Consigne 1
Pouvez-vous reprendre sous forme de liste numérotée les lignes du listing, de la ligne contenant « Point to the 5.52 m height dimension » jusqu'à la ligne contenant « [x=488, y=640] » incluse, en omettant les lignes vides ?
___ Extrait de page
Peu de jours après son arrivée à Londres, il recevait en effet une lettre du duc de Bassano renfermant un mot de la main de l’empereur adressé à MM. Baring frères, ses banquiers en Angleterre, ouvrant à Henry Bessemer un crédit sur leur maison. Le montant de la somme était laissé en blanc.

« Qu’auraient dit nos lords de la trésorerie et notre cour de révision, écrit son biographe, à la vue d’un pareil document, eux qui, vingt ans après la guerre de la Péninsule, réclamaient et faisaient payer au généralissime de l’Europe coalisée, à lord Wellington, 5,000 livres sterling pour des dépenses commandées par eux, effectuées par lui, mais dont il ne pouvait, après ce laps de temps, reproduire les reçus ? »

Encouragé par ce concours matériel dont il usa avec discrétion, plus encore par la confiance que lui témoignait et l’appui moral que lui donnait l’empereur, Henry Bessemer reprit ses travaux, et revint à Vincennes diriger et surveiller l’essai de ses nouveaux projectiles. Le résultat dépassa son attente. Le commandant Minié, délégué pour vérifier les expériences, se déclara satisfait.

— Il est regrettable, toutefois, ajouta-t-il, que le métal de nos pièces ne soit pas plus solide. Avec d’aussi puissans projectiles, elles ne pourront résister à un tir prolongé.
______
Consigne 2
Dans l'extrait sur Henry Bessemer :
(a) À quels banquiers le mot de l'empereur était-il adressé ?
(b) Quelle somme réclama-t-on à lord Wellington ?
(c) Qui fut délégué pour vérifier les expériences ?
___ Données sources
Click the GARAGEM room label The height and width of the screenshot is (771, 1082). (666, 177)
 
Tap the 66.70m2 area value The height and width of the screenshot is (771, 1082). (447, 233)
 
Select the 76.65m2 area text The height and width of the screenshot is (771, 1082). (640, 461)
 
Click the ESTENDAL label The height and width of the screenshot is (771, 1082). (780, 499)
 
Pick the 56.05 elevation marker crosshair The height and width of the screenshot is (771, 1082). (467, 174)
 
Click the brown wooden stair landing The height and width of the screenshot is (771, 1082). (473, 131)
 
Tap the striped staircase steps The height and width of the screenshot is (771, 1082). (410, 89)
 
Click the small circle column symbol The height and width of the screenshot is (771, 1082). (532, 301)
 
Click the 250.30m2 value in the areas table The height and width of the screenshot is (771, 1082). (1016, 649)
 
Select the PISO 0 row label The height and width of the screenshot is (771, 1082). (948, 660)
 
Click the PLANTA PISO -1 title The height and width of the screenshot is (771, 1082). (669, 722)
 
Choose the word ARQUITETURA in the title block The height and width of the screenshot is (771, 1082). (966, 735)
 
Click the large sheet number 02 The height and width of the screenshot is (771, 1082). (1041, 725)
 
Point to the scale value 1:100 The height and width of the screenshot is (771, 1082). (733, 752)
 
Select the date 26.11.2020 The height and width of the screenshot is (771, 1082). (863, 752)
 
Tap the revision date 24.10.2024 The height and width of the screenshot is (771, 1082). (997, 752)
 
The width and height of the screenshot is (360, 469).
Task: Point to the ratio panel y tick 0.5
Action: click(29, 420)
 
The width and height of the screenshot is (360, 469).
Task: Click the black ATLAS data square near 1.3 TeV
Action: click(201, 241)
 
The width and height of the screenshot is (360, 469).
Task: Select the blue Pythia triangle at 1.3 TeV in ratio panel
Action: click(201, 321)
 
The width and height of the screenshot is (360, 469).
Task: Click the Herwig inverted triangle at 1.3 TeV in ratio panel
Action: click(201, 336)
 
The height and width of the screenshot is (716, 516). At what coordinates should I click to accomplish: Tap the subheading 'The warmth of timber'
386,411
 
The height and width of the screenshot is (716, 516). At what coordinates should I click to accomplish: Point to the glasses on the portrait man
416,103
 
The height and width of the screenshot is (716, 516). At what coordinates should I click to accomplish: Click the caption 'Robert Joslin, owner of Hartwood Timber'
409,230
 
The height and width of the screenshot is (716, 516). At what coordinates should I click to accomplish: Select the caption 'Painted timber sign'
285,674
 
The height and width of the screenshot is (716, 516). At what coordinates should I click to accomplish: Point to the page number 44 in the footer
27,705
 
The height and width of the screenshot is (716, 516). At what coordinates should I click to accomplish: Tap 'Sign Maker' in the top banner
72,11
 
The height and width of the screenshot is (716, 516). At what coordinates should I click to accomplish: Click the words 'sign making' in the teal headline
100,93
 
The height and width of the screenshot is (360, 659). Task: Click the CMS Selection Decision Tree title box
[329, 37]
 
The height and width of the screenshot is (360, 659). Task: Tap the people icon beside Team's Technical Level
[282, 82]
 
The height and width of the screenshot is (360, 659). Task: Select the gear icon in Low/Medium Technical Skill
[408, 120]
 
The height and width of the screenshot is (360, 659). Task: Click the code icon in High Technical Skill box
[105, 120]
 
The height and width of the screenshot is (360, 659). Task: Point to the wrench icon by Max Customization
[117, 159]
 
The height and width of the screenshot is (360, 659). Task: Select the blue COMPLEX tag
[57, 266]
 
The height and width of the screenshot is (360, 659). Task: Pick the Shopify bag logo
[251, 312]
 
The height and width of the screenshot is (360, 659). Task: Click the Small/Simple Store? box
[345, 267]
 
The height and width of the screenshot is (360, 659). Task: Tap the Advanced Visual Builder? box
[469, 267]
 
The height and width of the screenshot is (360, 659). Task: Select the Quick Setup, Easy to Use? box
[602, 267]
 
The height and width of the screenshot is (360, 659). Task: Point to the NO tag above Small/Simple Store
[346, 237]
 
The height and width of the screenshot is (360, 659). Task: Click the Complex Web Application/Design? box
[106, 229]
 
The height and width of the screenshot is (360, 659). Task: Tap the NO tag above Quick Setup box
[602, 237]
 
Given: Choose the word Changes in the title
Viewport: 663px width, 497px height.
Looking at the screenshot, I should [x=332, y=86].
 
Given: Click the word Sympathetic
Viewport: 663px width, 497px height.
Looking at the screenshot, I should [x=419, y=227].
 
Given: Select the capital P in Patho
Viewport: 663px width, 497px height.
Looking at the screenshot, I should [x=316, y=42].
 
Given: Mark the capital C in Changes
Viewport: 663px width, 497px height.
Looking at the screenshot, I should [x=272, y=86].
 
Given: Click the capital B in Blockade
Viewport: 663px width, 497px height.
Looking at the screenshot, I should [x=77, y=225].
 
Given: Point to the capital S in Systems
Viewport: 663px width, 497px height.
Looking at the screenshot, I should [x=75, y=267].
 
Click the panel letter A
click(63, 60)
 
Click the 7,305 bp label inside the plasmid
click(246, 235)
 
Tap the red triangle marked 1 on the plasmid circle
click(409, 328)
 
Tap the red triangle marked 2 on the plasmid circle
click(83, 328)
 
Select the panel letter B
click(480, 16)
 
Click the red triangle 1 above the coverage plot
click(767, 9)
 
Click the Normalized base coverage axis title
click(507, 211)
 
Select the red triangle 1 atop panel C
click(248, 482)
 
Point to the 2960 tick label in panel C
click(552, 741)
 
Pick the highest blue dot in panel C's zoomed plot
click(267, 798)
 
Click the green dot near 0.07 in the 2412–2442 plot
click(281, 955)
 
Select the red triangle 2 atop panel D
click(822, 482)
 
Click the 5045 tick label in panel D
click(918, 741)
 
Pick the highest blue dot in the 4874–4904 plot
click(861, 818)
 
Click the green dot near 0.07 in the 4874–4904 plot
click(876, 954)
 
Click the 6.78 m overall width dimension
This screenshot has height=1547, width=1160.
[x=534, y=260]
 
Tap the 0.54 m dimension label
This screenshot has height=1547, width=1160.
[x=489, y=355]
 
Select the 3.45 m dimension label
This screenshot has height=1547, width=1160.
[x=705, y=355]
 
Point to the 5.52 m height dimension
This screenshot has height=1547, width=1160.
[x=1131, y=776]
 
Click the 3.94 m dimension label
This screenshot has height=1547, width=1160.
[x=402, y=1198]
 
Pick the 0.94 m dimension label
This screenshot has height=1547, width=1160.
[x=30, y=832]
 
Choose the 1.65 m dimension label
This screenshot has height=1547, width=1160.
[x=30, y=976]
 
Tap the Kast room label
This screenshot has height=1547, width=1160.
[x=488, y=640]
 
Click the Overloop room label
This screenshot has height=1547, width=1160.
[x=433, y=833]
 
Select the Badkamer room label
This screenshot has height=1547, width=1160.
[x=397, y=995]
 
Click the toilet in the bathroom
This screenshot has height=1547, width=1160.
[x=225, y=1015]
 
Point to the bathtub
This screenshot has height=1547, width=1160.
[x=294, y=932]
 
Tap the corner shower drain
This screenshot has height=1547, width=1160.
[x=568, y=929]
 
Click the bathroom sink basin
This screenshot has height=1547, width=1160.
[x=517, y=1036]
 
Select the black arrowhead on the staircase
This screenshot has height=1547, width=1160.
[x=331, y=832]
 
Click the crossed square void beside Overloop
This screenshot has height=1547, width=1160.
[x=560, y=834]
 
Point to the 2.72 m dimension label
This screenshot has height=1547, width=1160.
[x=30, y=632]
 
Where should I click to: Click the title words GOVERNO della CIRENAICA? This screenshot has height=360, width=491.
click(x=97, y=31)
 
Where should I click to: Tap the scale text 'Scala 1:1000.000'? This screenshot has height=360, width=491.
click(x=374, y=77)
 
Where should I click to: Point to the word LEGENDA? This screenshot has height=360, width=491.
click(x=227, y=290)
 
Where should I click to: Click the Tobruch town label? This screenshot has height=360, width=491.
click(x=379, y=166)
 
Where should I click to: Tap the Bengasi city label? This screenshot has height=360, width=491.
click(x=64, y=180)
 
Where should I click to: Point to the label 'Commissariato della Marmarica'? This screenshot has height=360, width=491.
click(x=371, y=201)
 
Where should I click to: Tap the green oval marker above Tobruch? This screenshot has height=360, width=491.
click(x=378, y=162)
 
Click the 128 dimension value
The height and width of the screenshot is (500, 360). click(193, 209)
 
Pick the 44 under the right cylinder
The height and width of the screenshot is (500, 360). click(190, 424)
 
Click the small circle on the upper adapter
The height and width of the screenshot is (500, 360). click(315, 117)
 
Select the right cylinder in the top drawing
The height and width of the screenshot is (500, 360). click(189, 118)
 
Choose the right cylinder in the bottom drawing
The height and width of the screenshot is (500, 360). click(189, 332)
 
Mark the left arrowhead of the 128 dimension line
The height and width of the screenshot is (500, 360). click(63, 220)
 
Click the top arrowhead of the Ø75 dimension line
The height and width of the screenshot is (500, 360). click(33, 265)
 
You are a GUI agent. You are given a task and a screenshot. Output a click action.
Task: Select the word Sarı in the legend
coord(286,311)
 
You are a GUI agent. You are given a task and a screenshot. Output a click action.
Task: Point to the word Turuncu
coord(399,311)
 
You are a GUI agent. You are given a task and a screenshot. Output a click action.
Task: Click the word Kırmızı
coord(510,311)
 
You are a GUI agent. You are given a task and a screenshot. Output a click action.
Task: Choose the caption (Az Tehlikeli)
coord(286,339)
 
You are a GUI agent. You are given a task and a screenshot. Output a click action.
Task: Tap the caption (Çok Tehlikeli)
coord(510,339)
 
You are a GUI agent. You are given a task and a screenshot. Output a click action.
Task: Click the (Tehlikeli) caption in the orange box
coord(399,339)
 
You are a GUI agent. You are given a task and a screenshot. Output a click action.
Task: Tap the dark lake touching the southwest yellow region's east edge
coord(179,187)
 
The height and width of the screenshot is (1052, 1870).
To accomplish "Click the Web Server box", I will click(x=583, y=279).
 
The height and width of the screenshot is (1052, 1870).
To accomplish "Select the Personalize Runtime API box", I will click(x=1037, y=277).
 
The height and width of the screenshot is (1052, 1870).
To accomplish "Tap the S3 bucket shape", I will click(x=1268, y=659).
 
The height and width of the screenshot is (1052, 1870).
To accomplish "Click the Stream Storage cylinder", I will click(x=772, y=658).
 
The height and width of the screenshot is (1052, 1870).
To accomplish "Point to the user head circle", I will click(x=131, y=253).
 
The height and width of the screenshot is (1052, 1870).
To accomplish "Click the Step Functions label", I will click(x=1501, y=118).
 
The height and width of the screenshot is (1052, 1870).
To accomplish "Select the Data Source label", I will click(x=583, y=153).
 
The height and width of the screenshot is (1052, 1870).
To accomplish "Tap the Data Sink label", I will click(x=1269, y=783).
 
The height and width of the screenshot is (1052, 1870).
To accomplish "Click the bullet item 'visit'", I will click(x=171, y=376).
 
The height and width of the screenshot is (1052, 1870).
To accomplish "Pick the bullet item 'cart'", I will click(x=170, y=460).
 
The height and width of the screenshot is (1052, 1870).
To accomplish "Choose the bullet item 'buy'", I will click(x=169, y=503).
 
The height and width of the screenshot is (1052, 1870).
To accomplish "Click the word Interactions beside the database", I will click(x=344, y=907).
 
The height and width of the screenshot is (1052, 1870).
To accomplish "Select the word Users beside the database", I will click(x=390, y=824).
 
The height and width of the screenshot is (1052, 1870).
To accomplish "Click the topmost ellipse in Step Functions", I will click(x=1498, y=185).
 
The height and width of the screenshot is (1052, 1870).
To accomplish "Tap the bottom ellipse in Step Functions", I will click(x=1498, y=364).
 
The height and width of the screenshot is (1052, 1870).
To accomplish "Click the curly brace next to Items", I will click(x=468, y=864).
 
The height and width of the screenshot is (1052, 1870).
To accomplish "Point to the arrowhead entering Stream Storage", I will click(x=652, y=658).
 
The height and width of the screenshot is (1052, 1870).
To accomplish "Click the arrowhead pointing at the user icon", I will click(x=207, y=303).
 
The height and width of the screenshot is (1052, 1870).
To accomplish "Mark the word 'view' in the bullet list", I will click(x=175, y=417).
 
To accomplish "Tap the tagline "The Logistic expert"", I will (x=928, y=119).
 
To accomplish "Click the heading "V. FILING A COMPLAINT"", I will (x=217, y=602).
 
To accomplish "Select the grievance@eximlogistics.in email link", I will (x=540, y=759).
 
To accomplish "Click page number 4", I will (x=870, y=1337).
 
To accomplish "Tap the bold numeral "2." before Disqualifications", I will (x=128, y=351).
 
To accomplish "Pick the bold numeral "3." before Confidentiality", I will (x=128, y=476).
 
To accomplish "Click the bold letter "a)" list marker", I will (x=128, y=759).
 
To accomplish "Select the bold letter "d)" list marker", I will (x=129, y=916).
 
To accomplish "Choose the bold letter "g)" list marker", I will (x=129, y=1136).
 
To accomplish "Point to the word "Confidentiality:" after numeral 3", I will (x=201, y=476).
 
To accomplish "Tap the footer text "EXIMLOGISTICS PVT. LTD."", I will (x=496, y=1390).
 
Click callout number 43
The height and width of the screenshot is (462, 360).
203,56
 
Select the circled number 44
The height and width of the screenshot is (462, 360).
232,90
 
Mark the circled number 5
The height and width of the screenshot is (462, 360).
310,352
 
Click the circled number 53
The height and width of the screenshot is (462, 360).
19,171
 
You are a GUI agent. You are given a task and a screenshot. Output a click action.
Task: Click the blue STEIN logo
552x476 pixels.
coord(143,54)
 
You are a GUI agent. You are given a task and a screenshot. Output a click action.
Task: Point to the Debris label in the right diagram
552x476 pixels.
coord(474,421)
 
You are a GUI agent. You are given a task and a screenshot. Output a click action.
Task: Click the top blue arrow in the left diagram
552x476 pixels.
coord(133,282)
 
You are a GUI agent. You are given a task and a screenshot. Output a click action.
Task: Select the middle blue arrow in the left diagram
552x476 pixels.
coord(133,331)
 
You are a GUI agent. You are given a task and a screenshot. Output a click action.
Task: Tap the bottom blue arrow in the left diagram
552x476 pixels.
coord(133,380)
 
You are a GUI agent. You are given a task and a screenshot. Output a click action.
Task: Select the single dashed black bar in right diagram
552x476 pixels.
______
Réponse 1
1. Point to the 5.52 m height dimension
2. This screenshot has height=1547, width=1160.
3. [x=1131, y=776]
4. Click the 3.94 m dimension label
5. This screenshot has height=1547, width=1160.
6. [x=402, y=1198]
7. Pick the 0.94 m dimension label
8. This screenshot has height=1547, width=1160.
9. [x=30, y=832]
10. Choose the 1.65 m dimension label
11. This screenshot has height=1547, width=1160.
12. [x=30, y=976]
13. Tap the Kast room label
14. This screenshot has height=1547, width=1160.
15. [x=488, y=640]

Réponse 2
(a) À MM. Baring frères, ses banquiers en Angleterre.
(b) 5,000 livres sterling.
(c) Le commandant Minié.